"We're really close to having full feature films being generated."

Video to Video

Stable Diffusion is currently getting all the glory for its impressive ability to generate entire — though perhaps not entirely original — images from text prompts. But its cocreator, a startup called Runway, has since split ways and gone on to release a new generative AI called Gen-1 that's capable of transforming videos into almost any visual style a user wants.

And we don't mean just messing with the color grading, folks. We're talking about taking a video of a guy walking down the street and turning it into a full-blown claymation, or even making a shot of a man trudging in snow look like the original footage of the moon landing. The company calls this approach of using a source video to generate a new one "video to video."

"It's the next step forward in generative AI," the company said in a new demo.

Gen-1 currently boasts five different modes. The first, "stylization," will apply the style of either a still image or even a text prompt to your source video. "Storyboard" will turn mockups into stylized animations, like taking books on a tabletop and transforming them into skyscrapers in a night skyline.

The "mask" mode allows you to quickly isolate and transform a subject even if they're moving, and spruce them up however you prompt it to. "Render" turns untextured 3D models into a finished scene, and finally, "customization" simply gives you fine-tuned control over all of the above.

Movie Magic

This isn't the first AI capable of generating whole videos or even stylistically modifying them. But, from what we can tell in the demo, it looks noticeably more impressive, and dare we say, transformative (or at least eye-popping) — although we'll have to wait until it's more widely available in the coming weeks before reaching a final verdict.

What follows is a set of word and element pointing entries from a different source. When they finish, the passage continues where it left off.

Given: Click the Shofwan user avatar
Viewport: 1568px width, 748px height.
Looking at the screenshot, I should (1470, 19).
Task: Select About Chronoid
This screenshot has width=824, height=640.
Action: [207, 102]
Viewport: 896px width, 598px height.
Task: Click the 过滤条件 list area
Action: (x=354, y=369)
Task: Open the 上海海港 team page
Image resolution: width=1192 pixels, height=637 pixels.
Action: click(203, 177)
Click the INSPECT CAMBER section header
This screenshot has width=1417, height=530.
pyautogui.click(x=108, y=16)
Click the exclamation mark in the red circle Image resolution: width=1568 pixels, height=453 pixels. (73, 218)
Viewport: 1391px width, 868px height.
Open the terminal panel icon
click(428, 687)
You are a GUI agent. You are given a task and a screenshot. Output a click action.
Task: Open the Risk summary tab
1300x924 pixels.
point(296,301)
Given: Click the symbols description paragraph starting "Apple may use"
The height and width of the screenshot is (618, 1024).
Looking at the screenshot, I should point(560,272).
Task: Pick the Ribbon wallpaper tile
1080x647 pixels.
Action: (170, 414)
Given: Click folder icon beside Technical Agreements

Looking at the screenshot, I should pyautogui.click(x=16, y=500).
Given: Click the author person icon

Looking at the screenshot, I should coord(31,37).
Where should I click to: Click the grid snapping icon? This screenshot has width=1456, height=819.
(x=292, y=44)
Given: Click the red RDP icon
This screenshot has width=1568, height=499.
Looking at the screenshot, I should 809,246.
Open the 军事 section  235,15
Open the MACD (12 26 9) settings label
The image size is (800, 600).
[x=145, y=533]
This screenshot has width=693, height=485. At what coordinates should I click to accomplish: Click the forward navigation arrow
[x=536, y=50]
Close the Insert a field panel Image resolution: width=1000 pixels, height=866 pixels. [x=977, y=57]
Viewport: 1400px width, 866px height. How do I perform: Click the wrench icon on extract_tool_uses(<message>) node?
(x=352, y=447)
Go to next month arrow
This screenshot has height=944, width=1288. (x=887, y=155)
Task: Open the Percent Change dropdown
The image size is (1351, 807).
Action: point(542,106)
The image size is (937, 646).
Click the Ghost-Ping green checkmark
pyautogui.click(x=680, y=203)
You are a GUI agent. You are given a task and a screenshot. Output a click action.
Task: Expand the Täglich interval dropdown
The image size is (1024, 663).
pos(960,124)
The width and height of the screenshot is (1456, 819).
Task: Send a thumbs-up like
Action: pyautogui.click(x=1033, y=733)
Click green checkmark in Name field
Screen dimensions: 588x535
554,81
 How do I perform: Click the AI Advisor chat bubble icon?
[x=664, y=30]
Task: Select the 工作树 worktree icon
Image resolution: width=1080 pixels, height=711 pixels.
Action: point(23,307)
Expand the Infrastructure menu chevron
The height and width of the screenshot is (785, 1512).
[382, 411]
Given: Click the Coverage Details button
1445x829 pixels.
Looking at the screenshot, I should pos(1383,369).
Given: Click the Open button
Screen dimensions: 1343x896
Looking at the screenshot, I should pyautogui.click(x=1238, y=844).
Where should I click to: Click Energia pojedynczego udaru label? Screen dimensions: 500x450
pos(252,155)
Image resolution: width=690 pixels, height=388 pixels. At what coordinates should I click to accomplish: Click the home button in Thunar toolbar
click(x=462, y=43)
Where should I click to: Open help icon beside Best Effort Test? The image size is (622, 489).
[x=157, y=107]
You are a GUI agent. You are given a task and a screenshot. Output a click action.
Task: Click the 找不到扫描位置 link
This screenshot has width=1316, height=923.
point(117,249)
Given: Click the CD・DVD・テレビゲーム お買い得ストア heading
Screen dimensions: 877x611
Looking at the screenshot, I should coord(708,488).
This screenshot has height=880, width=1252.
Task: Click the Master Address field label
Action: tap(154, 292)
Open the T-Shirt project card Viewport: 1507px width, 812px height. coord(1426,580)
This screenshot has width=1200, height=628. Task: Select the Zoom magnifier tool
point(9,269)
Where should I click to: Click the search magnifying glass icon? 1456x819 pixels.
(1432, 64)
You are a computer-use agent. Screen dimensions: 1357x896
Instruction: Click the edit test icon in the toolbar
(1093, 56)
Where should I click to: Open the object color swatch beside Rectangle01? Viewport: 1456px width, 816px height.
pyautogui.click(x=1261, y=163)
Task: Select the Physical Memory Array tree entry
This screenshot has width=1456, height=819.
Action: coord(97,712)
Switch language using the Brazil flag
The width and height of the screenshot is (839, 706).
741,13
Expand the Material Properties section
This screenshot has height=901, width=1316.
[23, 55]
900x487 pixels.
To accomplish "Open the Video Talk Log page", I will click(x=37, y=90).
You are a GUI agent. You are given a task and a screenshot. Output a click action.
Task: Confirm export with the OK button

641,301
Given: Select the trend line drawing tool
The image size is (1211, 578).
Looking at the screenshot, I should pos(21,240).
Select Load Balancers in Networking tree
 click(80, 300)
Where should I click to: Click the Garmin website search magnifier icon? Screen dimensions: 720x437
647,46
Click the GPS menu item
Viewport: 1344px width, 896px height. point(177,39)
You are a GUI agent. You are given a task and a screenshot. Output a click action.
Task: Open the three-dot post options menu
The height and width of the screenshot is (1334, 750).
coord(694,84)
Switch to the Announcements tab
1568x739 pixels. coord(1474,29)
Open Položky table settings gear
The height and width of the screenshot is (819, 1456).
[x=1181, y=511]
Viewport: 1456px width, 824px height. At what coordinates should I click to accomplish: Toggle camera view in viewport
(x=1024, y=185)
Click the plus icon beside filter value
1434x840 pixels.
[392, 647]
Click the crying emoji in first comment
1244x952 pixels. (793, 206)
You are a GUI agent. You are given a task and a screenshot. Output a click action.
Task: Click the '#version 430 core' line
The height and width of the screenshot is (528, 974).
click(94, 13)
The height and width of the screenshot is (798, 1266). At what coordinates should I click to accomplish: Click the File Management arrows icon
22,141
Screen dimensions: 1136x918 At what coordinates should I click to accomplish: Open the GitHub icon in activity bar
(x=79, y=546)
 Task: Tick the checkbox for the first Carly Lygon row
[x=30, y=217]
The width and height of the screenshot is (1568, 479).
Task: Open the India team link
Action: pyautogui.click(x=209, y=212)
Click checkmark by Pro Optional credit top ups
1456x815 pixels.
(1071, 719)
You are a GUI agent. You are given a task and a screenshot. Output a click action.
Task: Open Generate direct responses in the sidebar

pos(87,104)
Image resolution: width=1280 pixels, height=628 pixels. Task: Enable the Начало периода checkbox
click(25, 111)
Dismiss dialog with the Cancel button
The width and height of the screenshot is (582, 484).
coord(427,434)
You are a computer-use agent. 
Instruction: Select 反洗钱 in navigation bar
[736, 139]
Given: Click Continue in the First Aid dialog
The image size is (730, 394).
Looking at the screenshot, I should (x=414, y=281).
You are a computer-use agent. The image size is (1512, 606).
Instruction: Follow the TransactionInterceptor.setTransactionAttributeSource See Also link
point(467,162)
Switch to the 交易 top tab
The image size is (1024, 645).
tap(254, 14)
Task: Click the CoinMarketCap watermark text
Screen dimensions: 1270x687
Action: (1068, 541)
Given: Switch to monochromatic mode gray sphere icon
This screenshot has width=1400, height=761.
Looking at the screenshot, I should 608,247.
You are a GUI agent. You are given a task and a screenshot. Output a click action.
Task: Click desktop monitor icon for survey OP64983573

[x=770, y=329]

According to Runway CEO and cofounder Cristóbal Valenzuela, it's "one of the first models" developed with video makers in mind, capable of generating much longer footage. In fact, some of the company's previous iterations of the technology have already been used in movies like last year's hit "Everything Everywhere All at Once."

"It comes with years of insight about how filmmakers and VFX editors actually work on post-production," Valenzuela told MIT Technology Review.

The startup's CEO even ventures that "we're really close to having full feature films being generated."

"We're close to a place where most of the content you'll see online will be generated," he added.